Ma questo era chiaro da tempo. Il problema non è il comunismo bensì il
postcomunismo, un'eredità che si esprime in una serie di mentalità, di
atteggiamenti e di "culture" tra cui quella della superiorità antropologica:
gli "altri" sono abbietti nemici, trogloditi che occupano e devastano la
società. Circa la morte definitiva di questa eredità sarei prudente.
Capito in mezzo a un crocchio di genitori all'uscita dei bambini dalla
scuola e sono tutti concordi nel deplorare con aria da funerale l'esito
delle elezioni.
«Vedrete che ondata clericale! Faranno dire ai bambini le preghiere
tutte le mattine prima delle lezioni», lamenta uno; e il fatto comico
è che nessuno dei presenti ha chiesto l'esenzione dei figli dalle
lezioni di religione.
Un altro proclama: «Ci aspettano cinque anni di Medioevo».
Non riesco a trattenermi e osservo: «Beh, dopo due anni di età
delle caverne, cinque anni di Medioevo sono comunque un progresso». Piomba
un imbarazzato silenzio e il crocchio inizia
a disfarsi.
Il loro atteggiamento equivale a un "chi se lo sarebbe mai aspettato
che tra di noi vi fosse uno di 'quelli'?".
Mi sento marchiato a fuoco, in modo indelebile,
come una pecora del gregge cattivo.
Loro, poveretti, trovavano naturale sbraitare contro
l'infausto ritorno dei barbari, dell'"impero che colpisce
ancora".
Come potevano pensare che fosse presente uno di "quelli"?
Tutte le facce sembravano normali e nessuno era riconoscibile
per qualche caratteristica lombrosiana o dal cattivo odore.
Basta leggere i giornali di certa sinistra europea per trovare il riflesso
di questo atteggiamento. Secondo El País la corruzione si è insediata
in forze nei gangli vitali dello Stato italiano. Secondo Libération, il
centrodestra è stato portato al potere da quelli che sfrecciano per le
strade in vespa passando col rosso. Ma chi ha suggerito loro queste analisi
sociologiche? Leggendo gli articoli si apprende che sono ricavate da
dichiarazioni o interviste di "intellettuali" di sinistra italiani, quelli
che erano pronti ad emigrare a Parigi e a cui ora non resta che emigrare a
Madrid. È il famoso partito della sinistra "antipatica" che ha il complesso
dei migliori, così bene descritta da Luca Ricolfi, e il cui segretario
onorario è Umberto Eco
indimenticabile assertore della tesi secondo cui gli italiani
si dividono in due: gli onesti e intelligenti che votano a sinistra,
e quelli che votano dall'altra parte, che o sono cretini
o sono disonesti.

Estratto da un dataset
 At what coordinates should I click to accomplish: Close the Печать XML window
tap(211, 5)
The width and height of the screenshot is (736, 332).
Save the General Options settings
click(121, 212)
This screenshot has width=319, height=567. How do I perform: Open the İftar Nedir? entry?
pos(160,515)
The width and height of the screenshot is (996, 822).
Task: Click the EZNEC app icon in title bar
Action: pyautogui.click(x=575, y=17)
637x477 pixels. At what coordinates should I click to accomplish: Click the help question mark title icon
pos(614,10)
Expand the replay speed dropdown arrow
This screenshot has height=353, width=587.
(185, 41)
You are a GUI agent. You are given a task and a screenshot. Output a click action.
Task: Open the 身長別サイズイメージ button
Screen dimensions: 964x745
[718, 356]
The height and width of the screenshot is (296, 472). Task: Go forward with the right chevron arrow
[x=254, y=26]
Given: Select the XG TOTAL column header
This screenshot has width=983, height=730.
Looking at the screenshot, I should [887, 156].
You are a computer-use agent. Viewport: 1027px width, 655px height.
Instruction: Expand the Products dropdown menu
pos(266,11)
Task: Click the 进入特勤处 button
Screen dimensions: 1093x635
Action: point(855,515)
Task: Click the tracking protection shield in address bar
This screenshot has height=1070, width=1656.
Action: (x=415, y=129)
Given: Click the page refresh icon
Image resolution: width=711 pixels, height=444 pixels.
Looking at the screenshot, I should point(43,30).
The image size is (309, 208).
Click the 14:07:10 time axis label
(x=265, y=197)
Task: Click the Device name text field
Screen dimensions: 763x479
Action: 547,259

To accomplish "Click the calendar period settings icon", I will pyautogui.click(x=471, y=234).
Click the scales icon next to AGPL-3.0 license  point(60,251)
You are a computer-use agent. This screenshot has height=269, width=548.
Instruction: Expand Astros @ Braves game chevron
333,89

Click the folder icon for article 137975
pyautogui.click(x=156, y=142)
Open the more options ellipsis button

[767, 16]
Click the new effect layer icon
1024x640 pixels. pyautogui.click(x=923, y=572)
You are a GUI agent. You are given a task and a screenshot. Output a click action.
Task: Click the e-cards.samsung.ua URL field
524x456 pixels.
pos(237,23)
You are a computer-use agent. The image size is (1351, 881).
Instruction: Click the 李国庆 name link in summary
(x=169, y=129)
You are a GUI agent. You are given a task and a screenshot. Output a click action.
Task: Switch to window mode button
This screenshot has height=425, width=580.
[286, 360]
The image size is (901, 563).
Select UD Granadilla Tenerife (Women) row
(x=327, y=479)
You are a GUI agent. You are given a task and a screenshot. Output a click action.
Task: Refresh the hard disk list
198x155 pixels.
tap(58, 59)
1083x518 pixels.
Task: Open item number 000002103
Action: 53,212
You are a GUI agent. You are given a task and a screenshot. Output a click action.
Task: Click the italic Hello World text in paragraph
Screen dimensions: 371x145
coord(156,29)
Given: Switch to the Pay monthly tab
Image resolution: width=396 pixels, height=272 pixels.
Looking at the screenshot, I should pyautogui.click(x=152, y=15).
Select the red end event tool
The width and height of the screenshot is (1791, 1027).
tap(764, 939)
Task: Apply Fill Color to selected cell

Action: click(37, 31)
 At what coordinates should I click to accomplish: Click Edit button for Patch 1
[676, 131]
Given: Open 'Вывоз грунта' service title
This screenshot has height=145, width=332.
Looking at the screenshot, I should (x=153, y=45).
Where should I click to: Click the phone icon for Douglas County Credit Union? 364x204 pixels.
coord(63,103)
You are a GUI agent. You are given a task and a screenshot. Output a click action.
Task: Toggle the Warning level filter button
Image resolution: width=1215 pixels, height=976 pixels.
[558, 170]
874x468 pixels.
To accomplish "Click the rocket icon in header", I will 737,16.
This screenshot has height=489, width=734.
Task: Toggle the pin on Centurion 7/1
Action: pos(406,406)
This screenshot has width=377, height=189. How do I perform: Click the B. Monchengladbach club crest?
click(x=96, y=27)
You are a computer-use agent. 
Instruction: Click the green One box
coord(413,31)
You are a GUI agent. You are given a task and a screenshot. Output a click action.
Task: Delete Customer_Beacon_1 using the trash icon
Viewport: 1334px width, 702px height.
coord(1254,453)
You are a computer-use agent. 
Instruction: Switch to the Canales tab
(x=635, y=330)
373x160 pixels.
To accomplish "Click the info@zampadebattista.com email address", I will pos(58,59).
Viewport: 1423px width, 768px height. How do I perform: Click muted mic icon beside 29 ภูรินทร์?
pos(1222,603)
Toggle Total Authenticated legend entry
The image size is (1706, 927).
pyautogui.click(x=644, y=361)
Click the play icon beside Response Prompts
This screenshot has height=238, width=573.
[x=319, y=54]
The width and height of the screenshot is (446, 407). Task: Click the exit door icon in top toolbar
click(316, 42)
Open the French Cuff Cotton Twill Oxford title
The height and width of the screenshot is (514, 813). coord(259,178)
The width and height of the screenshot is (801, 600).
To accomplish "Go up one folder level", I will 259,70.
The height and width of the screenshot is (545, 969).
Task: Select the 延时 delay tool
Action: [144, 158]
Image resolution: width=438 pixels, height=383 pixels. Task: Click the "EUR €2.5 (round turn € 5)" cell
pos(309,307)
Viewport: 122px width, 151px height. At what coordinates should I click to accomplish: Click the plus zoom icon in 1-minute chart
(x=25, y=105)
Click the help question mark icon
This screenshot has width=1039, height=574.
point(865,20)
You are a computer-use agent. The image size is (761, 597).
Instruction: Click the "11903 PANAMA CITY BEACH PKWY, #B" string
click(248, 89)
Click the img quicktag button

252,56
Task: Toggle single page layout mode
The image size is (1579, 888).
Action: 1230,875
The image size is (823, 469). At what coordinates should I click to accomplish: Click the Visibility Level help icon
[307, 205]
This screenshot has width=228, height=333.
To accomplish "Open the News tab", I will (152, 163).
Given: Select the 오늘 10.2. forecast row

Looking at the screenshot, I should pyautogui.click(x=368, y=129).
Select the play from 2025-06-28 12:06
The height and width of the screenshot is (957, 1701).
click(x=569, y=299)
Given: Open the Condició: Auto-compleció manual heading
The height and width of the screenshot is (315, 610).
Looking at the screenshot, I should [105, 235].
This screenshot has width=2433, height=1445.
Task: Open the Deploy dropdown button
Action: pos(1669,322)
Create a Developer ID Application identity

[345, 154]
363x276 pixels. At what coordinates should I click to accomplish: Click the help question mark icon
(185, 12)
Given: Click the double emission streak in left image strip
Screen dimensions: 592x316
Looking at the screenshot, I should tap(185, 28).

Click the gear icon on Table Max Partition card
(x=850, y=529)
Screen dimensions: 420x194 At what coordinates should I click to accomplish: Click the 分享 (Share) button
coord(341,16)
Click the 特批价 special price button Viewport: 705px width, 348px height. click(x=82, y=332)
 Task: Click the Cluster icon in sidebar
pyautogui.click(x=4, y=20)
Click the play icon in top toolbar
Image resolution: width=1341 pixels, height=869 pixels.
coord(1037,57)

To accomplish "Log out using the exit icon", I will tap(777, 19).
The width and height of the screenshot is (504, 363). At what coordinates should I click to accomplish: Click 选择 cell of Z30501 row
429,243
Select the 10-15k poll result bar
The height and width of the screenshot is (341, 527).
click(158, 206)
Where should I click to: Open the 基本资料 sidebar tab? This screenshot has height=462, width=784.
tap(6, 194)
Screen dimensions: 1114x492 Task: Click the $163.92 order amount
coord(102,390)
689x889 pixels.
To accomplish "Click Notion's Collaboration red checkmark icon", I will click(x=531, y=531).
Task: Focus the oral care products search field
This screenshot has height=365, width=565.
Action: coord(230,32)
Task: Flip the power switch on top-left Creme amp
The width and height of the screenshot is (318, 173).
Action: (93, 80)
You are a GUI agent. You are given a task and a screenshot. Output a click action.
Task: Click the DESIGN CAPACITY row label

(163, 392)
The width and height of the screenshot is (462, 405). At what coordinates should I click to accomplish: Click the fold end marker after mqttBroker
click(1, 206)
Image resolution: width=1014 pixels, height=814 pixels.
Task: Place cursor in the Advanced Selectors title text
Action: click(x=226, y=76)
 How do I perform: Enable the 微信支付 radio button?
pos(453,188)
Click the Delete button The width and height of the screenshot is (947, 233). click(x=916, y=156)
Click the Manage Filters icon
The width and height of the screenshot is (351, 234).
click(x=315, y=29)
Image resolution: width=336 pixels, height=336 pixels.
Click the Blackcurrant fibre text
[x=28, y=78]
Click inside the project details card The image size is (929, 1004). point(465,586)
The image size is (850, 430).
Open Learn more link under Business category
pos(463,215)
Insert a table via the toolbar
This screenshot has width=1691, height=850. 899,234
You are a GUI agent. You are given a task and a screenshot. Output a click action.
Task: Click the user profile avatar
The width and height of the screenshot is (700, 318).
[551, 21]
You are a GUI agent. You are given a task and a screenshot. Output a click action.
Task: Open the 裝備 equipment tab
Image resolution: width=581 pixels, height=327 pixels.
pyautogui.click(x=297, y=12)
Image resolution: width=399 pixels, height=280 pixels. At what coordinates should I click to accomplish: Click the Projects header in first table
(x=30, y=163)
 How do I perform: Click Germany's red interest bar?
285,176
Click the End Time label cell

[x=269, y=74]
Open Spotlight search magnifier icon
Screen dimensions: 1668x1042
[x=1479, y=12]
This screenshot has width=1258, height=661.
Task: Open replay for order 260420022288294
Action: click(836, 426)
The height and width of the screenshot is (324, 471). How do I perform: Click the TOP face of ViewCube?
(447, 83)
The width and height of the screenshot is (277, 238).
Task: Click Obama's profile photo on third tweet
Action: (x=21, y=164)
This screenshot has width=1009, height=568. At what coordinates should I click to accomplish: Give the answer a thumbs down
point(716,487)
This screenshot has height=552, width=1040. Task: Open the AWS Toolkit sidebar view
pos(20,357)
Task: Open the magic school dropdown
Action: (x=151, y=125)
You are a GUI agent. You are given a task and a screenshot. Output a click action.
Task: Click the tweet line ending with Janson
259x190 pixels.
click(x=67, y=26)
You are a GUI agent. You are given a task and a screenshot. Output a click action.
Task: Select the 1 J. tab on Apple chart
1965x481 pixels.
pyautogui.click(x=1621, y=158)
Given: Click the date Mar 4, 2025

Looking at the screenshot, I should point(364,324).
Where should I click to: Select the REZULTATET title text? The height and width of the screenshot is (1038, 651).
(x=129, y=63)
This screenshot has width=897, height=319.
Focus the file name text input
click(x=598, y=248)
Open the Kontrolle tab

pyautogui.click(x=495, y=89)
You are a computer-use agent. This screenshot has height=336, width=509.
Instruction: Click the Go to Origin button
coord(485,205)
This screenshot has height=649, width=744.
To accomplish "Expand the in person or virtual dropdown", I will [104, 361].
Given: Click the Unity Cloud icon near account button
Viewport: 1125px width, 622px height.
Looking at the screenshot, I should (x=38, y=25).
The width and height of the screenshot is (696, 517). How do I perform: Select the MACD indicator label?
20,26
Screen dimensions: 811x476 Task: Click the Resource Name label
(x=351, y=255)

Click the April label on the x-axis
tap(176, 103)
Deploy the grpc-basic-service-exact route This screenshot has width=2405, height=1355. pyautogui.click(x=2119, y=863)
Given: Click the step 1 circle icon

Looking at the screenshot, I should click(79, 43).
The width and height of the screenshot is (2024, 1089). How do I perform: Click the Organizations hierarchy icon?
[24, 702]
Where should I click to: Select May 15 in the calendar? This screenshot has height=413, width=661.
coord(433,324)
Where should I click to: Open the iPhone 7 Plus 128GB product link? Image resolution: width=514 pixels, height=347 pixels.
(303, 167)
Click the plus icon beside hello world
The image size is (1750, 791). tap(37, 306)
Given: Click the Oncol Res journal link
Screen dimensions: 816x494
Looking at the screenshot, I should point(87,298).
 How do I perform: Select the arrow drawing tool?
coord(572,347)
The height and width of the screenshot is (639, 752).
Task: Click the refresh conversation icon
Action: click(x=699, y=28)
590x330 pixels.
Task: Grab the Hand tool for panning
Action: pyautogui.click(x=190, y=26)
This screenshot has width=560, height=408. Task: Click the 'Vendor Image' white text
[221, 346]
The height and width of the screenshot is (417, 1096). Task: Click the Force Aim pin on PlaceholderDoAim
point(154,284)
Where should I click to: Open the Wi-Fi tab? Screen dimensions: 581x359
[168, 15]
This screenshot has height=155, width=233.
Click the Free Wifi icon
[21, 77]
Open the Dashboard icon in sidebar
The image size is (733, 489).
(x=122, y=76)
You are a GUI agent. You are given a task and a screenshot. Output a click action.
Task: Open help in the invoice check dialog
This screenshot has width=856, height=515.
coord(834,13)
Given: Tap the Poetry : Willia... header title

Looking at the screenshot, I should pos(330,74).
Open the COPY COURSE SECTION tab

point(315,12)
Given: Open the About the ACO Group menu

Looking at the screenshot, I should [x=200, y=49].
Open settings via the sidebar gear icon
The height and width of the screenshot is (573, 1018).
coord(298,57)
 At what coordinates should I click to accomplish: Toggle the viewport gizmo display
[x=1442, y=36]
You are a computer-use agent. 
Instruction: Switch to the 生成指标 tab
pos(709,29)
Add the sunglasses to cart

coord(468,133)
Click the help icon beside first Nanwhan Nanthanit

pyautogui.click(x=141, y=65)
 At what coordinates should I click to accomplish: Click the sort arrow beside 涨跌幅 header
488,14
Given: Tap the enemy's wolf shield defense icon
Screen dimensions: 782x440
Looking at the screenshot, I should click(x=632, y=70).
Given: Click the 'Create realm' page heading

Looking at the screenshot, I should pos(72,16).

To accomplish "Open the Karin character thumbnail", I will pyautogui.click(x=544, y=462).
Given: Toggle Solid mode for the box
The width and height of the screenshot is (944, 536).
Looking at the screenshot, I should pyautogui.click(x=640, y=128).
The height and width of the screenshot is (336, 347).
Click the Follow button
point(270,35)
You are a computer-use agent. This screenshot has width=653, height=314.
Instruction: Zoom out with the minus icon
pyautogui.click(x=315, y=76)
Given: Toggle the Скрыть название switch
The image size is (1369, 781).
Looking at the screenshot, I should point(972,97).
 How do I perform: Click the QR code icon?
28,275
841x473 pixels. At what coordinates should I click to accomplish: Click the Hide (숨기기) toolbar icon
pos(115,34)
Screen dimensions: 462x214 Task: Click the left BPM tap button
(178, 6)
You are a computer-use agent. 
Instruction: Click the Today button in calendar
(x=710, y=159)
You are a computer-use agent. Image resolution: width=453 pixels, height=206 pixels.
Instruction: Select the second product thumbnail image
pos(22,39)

> [RICHIESTE]:
a: Rispondi a queste domande sul testo sul postcomunismo:
(i) Secondo uno dei genitori, quanti anni di Medioevo ci aspettano?
(ii) Quale giornale sostiene che la corruzione si è insediata nei gangli vitali dello Stato italiano?
(iii) Chi è indicato come segretario onorario del partito della sinistra "antipatica"?
b: Fornisci il seguito del testo sul postcomunismo, a partire dall'ultima frase riportata.

> [RISULTATI DELL'ESERCIZIO]:
a:
(i) Cinque anni.
(ii) El País.
(iii) Umberto Eco.

b:
Questa sinistra è lungi dall'esser morta. Non si dice quasi più comunista ma
i suoi tic postcomunisti sono di una visceralità allucinante: basta che si
parli di Stati Uniti o di Israele e la reazione ostile spunta fuori come la
saliva del cane di Pavlov. Nonostante la Cina di oggi abbia conservato poco
dell'ideologia di Mao, il legame affettivo è tale da spingere certuni a
scrivere un documento di solidarietà contro i cattivissimi monaci tibetani.
Proprio come ai tempi in cui Solzenicyn veniva marchiato come un agente
dell'imperialismo.
Ci vorrà un'opera culturale grande e profonda per estirpare questi tic.
Di certo quest'opera non potrà consistere nel correggere i libri di storia,
come è stato infelicemente proposto. Non si scrive "sui" libri, si scrivono
"i" libri. Questo paese ha un gran bisogno del dispiegarsi di una cultura
libera, aperta e non faziosa che s'imponga definitivamente sui cascami
culturali del passato.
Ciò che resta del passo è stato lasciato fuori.